Questo gesto è significativo nel nostro grande attore: è ancora una volta l'abolizione del formalismo e dell'esteriorità; è l'uomo che ha bisogno di scontare a modo suo la pena, con ciò che maggiormente potrebbe umiliarlo ed affliggerlo: la confessione. Non solo; è la dichiarazione precisa del suo animo che mosso solamente  dall'amore  per  cui, se uccide  Turiddu Macca pensa che con quella morte ha salvato l'amico e la propria donna dal peccato, peccato che inchioda in una lama di coltello unta d'aglio. Infine come ha liberato la sua arte d'ogni formalismo, così vuole che la realizzazione sia priva di fronzoli e d'artifici, costituisca anche uno sconvolgimento di tecnica e di stile ; quella tecnica e quello stile ch'erano la conquista di tanti altri attori del suo periodo — non ultimo di quell'Ernesto Rossi che gli offrì, entusiasta e sincero, un posto gratuito alla Scuola di recitazione di Firenze, quasi che l'aquila si potesse imprigionare in una gabbia o il leone potesse diventare più espressivo se addomesticato e trasformato in cagnolino, pronto a sollevare dietro un cenno le zampe anteriori e a fare la riverenza, o non meglio se non lo si lascia libero a vagare per la foresta e ad atterrire col suo urlo tutta la jungla.

══════════

### COMPITO 1:
Conta le righe dei record qui sotto che contengono la stringa "sanitized", distinguendo tra maiuscole e minuscole. Scrivi soltanto il numero.

══════════

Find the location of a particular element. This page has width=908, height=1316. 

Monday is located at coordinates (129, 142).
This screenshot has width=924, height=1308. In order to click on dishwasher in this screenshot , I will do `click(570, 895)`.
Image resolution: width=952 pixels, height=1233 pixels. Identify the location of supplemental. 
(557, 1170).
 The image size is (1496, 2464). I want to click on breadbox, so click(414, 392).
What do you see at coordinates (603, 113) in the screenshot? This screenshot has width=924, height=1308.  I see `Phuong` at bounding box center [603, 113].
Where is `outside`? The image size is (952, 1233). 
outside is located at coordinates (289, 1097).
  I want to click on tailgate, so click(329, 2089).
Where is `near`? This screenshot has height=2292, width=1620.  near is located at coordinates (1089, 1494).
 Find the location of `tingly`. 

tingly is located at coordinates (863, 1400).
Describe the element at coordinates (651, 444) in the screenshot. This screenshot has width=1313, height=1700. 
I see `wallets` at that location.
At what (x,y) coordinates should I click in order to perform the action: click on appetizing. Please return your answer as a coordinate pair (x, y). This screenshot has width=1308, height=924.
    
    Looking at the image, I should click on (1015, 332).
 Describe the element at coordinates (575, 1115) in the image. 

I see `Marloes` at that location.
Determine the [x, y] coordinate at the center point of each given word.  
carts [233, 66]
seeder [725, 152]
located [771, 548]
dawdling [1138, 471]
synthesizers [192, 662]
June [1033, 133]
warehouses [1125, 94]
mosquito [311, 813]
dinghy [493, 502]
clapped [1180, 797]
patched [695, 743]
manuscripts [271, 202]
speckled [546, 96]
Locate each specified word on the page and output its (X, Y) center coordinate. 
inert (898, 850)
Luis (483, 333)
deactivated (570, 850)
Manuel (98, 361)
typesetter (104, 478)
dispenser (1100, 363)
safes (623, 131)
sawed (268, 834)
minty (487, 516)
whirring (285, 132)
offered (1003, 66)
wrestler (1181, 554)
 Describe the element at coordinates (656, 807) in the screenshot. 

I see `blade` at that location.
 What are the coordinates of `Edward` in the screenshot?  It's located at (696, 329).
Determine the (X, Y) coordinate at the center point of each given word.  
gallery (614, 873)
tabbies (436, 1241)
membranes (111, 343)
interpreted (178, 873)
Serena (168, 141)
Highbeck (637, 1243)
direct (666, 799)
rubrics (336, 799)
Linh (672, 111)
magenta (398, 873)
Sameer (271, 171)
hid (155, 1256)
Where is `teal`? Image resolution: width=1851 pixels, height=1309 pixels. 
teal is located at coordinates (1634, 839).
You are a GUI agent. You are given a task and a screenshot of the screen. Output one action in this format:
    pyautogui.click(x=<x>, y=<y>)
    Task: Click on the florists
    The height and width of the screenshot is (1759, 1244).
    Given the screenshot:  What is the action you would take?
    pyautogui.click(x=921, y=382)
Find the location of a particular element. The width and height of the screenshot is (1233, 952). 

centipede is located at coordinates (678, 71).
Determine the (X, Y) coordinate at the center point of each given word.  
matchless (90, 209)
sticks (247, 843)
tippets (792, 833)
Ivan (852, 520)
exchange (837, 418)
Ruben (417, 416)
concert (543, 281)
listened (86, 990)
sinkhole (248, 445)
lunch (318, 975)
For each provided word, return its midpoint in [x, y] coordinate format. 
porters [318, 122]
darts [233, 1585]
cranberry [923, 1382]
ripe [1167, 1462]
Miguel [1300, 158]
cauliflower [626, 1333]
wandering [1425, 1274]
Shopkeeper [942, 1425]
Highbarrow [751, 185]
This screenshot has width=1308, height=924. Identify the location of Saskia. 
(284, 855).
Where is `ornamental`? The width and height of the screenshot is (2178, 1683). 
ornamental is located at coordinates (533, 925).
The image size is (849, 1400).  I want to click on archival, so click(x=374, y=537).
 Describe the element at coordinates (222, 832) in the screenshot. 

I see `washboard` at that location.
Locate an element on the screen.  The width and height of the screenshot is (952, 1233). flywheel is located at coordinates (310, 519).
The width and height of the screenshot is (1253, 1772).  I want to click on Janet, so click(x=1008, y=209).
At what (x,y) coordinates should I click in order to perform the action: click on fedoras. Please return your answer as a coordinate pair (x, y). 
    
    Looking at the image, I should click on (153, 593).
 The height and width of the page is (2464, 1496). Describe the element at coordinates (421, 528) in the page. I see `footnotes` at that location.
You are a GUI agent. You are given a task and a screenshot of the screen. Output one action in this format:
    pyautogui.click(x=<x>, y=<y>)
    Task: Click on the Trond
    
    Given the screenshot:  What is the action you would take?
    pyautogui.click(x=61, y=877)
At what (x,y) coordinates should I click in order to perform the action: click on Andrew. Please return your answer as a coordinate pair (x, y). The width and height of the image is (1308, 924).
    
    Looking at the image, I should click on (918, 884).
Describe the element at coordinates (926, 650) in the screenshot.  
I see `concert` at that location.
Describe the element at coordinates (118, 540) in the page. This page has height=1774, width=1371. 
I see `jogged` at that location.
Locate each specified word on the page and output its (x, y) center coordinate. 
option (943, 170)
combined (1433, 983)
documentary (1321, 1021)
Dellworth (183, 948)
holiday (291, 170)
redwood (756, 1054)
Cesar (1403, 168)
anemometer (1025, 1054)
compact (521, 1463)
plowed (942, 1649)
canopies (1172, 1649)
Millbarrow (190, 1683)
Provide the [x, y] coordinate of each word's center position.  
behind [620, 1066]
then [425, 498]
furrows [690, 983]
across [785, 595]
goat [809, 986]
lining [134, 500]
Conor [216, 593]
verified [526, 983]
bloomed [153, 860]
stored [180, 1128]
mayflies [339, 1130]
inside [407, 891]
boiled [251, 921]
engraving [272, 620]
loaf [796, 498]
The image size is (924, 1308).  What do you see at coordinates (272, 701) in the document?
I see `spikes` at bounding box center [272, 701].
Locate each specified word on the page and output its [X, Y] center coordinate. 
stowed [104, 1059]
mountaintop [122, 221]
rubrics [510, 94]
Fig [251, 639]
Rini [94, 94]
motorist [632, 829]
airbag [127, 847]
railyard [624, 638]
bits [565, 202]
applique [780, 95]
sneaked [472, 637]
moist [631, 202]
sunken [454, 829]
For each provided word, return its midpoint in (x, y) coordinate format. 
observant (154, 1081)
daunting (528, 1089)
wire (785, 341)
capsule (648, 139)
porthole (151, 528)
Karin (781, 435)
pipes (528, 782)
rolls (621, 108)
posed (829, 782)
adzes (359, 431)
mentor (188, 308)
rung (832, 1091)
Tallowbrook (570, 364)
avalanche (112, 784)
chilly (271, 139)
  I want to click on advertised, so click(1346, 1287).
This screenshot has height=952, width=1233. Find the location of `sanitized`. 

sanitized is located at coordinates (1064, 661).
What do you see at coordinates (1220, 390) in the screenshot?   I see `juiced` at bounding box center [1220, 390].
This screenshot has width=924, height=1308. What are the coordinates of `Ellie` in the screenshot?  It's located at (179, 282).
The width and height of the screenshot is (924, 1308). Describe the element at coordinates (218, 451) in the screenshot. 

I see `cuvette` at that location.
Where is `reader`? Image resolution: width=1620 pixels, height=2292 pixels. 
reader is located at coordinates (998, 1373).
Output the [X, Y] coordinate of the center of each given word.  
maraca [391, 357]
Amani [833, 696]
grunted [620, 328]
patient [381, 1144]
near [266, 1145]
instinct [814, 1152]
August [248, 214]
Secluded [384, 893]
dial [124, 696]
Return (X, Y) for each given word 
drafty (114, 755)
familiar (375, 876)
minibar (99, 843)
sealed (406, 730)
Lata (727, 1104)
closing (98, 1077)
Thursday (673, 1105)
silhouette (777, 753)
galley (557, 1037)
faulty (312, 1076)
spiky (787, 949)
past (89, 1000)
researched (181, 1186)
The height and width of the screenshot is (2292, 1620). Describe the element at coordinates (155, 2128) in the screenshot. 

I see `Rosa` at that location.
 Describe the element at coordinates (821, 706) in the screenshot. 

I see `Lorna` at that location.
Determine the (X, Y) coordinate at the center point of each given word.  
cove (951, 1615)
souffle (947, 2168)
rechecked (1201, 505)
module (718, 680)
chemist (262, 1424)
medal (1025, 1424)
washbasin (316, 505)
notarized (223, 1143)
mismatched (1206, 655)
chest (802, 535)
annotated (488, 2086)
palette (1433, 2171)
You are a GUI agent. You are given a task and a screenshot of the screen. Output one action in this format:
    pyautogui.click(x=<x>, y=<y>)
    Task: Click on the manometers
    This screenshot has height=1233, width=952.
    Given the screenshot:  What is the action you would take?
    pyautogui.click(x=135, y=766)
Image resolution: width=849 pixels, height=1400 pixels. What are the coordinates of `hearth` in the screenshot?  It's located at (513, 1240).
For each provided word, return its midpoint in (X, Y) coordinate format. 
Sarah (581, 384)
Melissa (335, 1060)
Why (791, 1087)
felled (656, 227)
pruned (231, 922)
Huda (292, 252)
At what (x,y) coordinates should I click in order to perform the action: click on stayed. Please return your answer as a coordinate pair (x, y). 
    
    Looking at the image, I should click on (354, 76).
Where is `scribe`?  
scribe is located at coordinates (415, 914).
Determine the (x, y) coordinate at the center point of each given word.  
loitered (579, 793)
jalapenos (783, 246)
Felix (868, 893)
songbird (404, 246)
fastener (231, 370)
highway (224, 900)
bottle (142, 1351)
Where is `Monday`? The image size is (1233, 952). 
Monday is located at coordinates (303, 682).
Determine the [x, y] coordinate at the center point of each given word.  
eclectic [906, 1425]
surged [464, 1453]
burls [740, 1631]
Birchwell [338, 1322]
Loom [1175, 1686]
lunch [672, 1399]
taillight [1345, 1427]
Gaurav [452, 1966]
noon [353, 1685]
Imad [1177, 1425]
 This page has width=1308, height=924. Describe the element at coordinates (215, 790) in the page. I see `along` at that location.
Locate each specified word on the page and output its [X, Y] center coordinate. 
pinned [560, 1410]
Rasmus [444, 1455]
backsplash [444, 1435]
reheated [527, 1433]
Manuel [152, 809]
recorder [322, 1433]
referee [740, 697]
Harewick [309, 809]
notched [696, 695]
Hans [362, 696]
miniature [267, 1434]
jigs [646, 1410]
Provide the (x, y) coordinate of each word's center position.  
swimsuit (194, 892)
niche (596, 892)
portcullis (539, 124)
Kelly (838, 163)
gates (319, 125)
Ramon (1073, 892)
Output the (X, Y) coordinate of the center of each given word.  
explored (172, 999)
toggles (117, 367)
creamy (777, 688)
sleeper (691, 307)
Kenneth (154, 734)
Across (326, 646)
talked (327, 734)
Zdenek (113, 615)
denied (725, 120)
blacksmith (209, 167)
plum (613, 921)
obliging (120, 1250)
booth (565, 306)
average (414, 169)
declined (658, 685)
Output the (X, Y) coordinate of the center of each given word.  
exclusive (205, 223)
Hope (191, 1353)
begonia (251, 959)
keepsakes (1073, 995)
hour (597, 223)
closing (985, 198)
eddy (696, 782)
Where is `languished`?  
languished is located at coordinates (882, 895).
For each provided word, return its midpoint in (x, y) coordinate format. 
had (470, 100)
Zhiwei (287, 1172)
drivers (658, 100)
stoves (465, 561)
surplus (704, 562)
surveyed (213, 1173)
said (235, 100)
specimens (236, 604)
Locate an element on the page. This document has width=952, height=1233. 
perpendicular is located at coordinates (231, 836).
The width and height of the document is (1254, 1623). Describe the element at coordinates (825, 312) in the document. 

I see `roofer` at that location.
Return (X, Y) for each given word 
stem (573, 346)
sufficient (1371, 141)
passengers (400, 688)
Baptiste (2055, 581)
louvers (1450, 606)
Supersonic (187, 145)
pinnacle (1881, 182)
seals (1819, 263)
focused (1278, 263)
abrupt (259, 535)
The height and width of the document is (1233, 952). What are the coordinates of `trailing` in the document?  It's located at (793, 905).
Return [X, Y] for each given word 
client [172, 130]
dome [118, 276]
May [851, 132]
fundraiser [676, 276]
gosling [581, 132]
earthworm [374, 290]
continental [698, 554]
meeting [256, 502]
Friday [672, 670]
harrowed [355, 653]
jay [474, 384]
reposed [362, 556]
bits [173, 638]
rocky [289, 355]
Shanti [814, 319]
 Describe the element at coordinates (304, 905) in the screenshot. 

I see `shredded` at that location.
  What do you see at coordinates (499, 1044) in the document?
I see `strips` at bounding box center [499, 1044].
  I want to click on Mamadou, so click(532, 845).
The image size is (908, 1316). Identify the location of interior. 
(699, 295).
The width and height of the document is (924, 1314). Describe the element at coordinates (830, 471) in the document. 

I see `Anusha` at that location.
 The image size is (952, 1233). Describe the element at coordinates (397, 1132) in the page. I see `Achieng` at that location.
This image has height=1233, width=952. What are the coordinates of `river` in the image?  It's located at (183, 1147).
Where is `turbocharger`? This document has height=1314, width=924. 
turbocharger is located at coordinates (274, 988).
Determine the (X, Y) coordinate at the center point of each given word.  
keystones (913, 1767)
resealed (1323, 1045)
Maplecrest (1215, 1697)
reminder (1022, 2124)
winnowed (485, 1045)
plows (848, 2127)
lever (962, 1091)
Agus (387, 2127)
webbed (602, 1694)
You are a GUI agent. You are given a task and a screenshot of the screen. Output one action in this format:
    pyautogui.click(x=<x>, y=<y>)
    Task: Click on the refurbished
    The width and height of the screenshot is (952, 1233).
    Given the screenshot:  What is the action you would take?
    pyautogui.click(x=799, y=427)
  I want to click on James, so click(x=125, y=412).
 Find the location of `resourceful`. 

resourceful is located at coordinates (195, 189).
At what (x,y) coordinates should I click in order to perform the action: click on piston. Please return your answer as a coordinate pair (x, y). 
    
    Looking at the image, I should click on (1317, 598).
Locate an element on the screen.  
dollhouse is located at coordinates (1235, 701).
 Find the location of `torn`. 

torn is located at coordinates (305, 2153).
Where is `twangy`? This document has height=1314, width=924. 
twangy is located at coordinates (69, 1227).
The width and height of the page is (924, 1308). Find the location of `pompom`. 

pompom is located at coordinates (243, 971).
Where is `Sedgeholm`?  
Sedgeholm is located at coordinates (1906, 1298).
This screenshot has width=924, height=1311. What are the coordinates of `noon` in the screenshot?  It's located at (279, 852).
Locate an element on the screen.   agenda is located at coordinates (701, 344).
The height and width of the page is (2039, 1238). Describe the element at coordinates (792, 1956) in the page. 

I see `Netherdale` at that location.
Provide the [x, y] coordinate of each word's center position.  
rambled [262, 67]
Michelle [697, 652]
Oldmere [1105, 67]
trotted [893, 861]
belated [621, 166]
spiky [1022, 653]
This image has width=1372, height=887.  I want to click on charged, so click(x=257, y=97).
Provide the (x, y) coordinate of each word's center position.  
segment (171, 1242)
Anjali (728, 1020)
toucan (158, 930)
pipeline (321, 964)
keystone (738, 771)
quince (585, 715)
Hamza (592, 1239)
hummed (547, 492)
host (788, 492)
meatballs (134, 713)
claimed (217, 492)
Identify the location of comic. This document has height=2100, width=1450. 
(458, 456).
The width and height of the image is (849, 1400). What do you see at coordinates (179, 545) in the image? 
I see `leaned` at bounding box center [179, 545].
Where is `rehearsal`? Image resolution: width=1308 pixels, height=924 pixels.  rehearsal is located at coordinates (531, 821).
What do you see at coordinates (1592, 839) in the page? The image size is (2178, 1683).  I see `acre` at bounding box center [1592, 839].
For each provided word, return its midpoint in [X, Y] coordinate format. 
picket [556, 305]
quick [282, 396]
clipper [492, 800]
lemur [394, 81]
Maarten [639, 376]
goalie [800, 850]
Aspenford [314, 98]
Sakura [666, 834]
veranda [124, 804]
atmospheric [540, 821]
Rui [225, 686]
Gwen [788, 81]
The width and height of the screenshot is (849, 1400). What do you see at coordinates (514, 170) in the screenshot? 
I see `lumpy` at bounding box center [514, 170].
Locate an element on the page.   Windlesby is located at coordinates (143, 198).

══════════

### COMPITO 2:
Prosegui il brano sul grande attore e su Turiddu Macca, ripartendo dopo la sua ultima frase.

### RISULTATO 1:
2

### RISULTATO 2:
Primitivo dunque fu Grasso nel senso più vasto e più largo della parola; fu primitivo come artista e fu primitivo come attore; e questa primitività, questa scompostezza, questa irrequietezza del sentire e dell'esprimere diedero vita — perchè tali caratteristiche sono quelle che contraddistinguono la nostra gente — diedero vita al teatro siciliano; non solamente a quel teatro dal quale dovevano poi uscire Angelo Musco e Marinella Bragaglia, Mimì Aguglia e tutti quegli altri attori che elessero il Grande del Teatro Machiavelli come maestro e lo venerano come tale, ma sopratutto a quel teatro eh è la realizzazione artistica del nostro tormento  isolano,  nel quale ogni siciliano si chiude appunto come dentro un'isola, a quel teatro che comprese il genio di Giovanni Verga e la finezza di Luigi Capuana e la sottigliezza di Nino Martoglio, quel teatro ch'è un punto d'arrivo e un punto di partenza non soltanto di tutte le letterature dialettali ma di quelle che hanno dignità e vita nazionali.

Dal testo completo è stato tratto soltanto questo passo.